Hex Editor

Last modified: February 24 2014 12:52:42.
For infos or suggestions, see the credits page

File System structure

Editing Basics

Hex/DC examples

RevEngEd 2

Opening a binary file (.bin, .4ds, ...) with the hex editor will show something like this: image*. From now on, all this guide will refer to Tiny Hexer, but you are not bound to it. A generic hex editor will do the same.
These files are not plain text and they're not immediately readable. It's basically a serie of 0 and 1, grouped into blocks of 8, called bytes. Every byte is represented by either a hexadecimal value (1E, 00, 47, ...) and a often meaningless ASCII character (Ê, Š, ., ...), and cointains 256 possible values (2^8).
There are several ways for interpreting bytes. And the hex editor will provide an useful tool for each of them. Just click on "Tools > Value editor" and you'll get a tiny windows with some options: image. A byte it's only a byte (a meaningless serie of 0 and 1) until you or H&D2 choose to interpret it in a particular way. The simplest way it's to consider it an integer number from 0 to 255. Tiny Hexer call this type "+ BYTE (8 bits)". Here you can see that "EB" is 235, if interpreted as a unsigned byte. Just changing type from "+ BYTE (8 bits)" to "± BYTE (8 bits)" leads to a different interpretation: "EB" now means -21.
Another simple way for interpreting is using ASCII code, which assign to every number a letter. In fact, printable letters are few than 256, so only some numbers are visualized as common letters, whilst the other ones are visualized as strange symbols or anonymous points. You can notice, changing the value type to "CHAR (8 bits)", that the tool shows the very same value as the columns on the right: image. You can also notice quite long sequences of ASCII readable bytes, which form meaningful words. These sequences are called strings, and in this case we can read the filename of a texture: "X_FLGALL.TGA".
Things are rarely that simple. Most frequent values use a combination of several bytes, and the order in which these bytes must be read changes. There are basically two ways: "Big Endian" and "Little Endian". H&D2 uses always "Little Endiand", so be sure not to check the "Big endian" option in the value editor.
Non-integer values in H&D2 are rapresented by floats (floating point values), and use 4 bytes at a time. In this image you can see what happens by changing the type to "SINGLE Float (IEEE, 32 bits)": 4 bytes are highlighted in yellow, indicating that they are all used to determine the current value (˜0.0449). Notice that checking the "Big endian" option, the value changes a lot (˜0 because of E^-20): image.
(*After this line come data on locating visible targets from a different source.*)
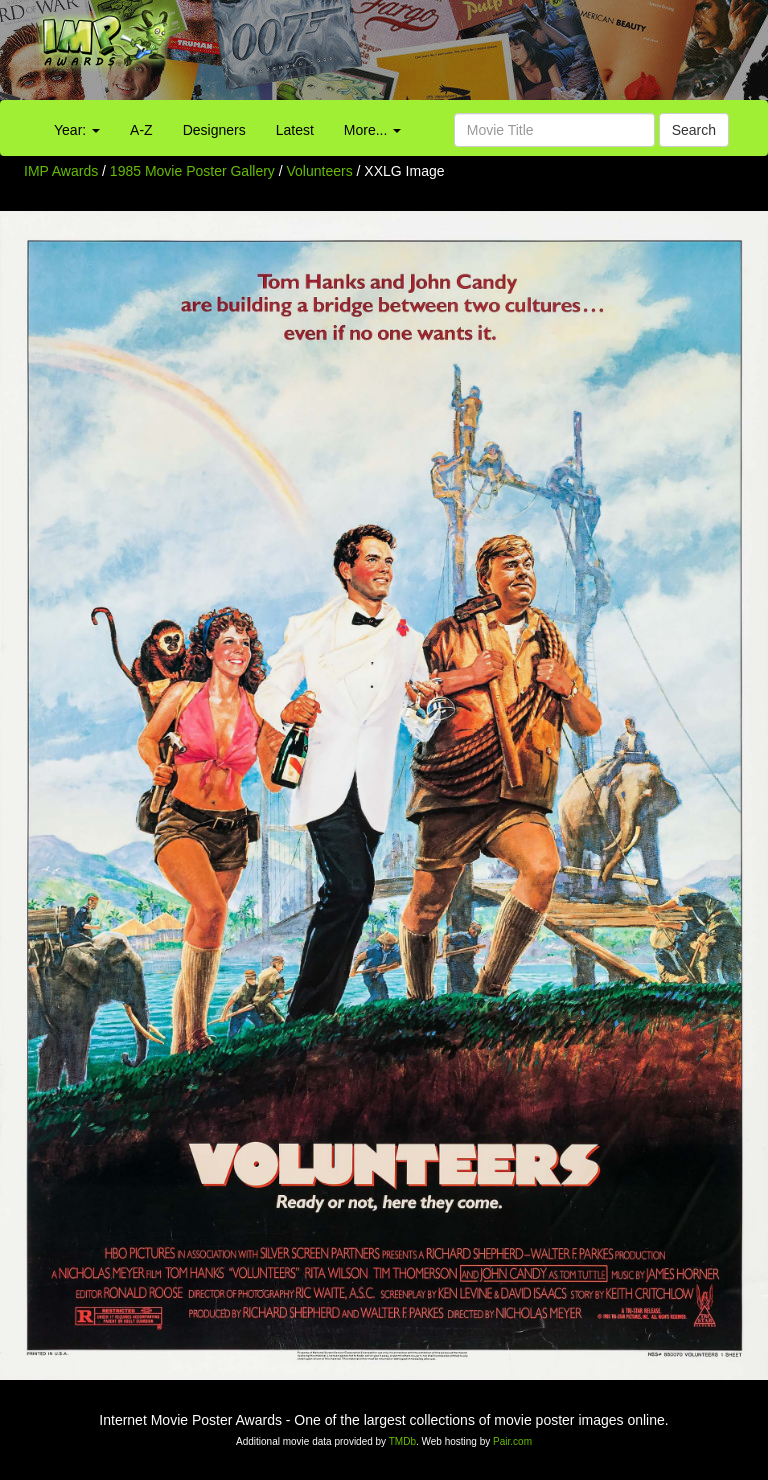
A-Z (141, 130)
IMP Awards (61, 171)
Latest (295, 130)
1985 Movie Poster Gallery (192, 171)
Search (694, 130)
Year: (77, 130)
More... (372, 130)
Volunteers (322, 171)
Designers (214, 130)
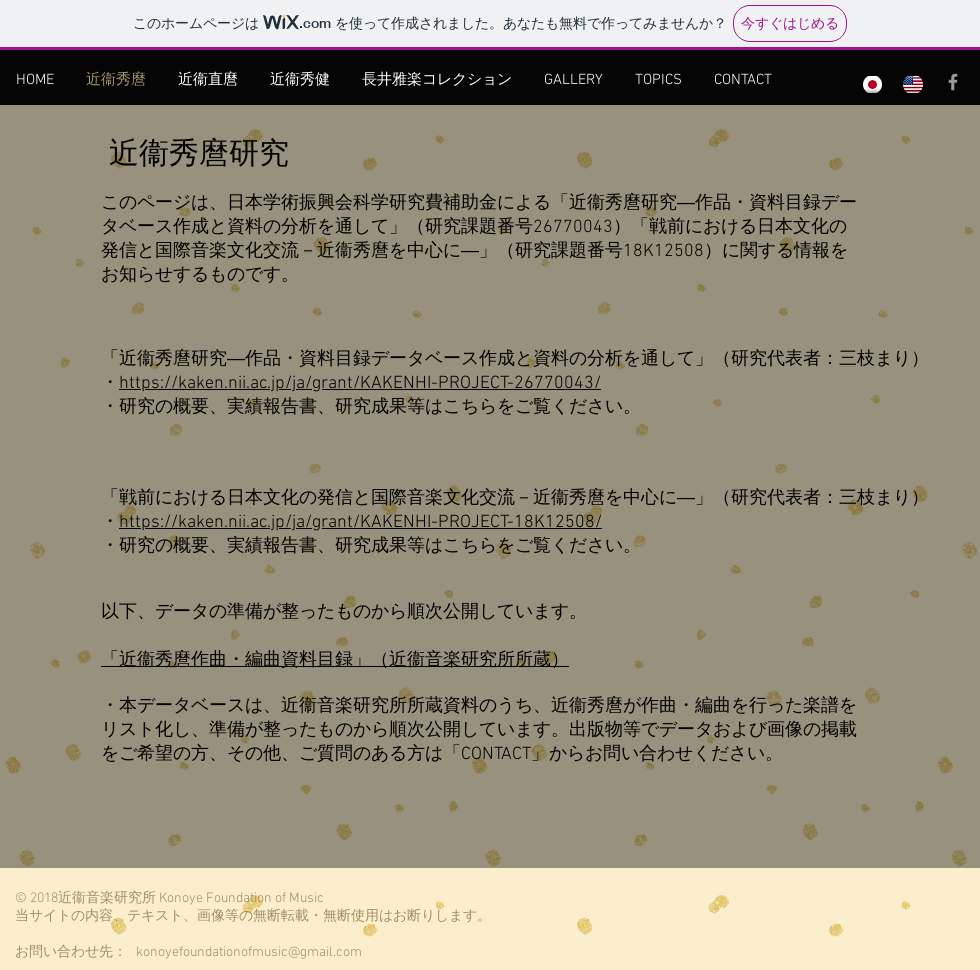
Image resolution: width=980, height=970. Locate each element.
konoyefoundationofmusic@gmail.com (249, 952)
Notice also that the file won't tell you where a certain float value starts or ends. In this image, I shifted the interpretation of bytes by two positions: I have a new value (˜-1.91 E^26) which is composed by 2 bytes that previously represented ˜0.0449 and 2 new bytes.
Understanding which bytes are integer, which are float, where floats start, etc. can be tricky. Usually, for floats, you have to search for series of 4-bytes that are between -10.0 and +10.0 and then you can assume that they are a serie of float values. In the previous example (˜0.0449) I'll have 0.0, ˜0.0449, ˜0.0449, ˜0.0449, which it's surely better than 6.77 E^-21, 1.00 E^-20, 1.00 E^-20, 5.62 E^-39 (shifting right by 1 position).
But there could be more doubtful situation. For example, 6.77 E^-21 could be a bad rounded zero**. Or look at this case: image. It's a serie of 1.0 little-endian (..€?) or a serie of 0.5 big-endian (?..€)? Both values seems ok: 0.5 has some infinitesimal values, but when it's about float numbers, clean numbers are rare**. And there are some 00 bytes both before and after these 4-bytes blocks, so boundaries cannot be used to determine which interpretation is the right one. I now know that 1.0 is the right one, because H&D2 uses little-endian format, but this very case made me frowning at the beginning of my experience.
Float numbers was a very good example to introduce N-byte number rapresentation, but they're not the only ones used. Another tipical value contained in H&D2 files is the short int. It's an integer value composed by 2 bytes, and can hold 65536 different values: 2^(8+8). Again, short int can be unsigned or signed (in this case, values range from -32768 to + 32767). Again, short int can be written little-endian or big-endian (H&D2 uses little endian). Again, I can't know if a short int begins at a certain byte or the next one.
Tiny Hexer calls there values "+ WORD (16 bits)" and "± WORD (16 bits)" and here there is an example: image. Notice that I voluntarily chose the same bytes previously used in the float example: remember, they are just 0 and 1 and it's up to you (or H&D2) how to interpret them!

* this is only a small portion of a file.
** 0.5000076 is as good as 0.5, because the PC makes some inner conversions, that alter a bit the values inserted by a human user.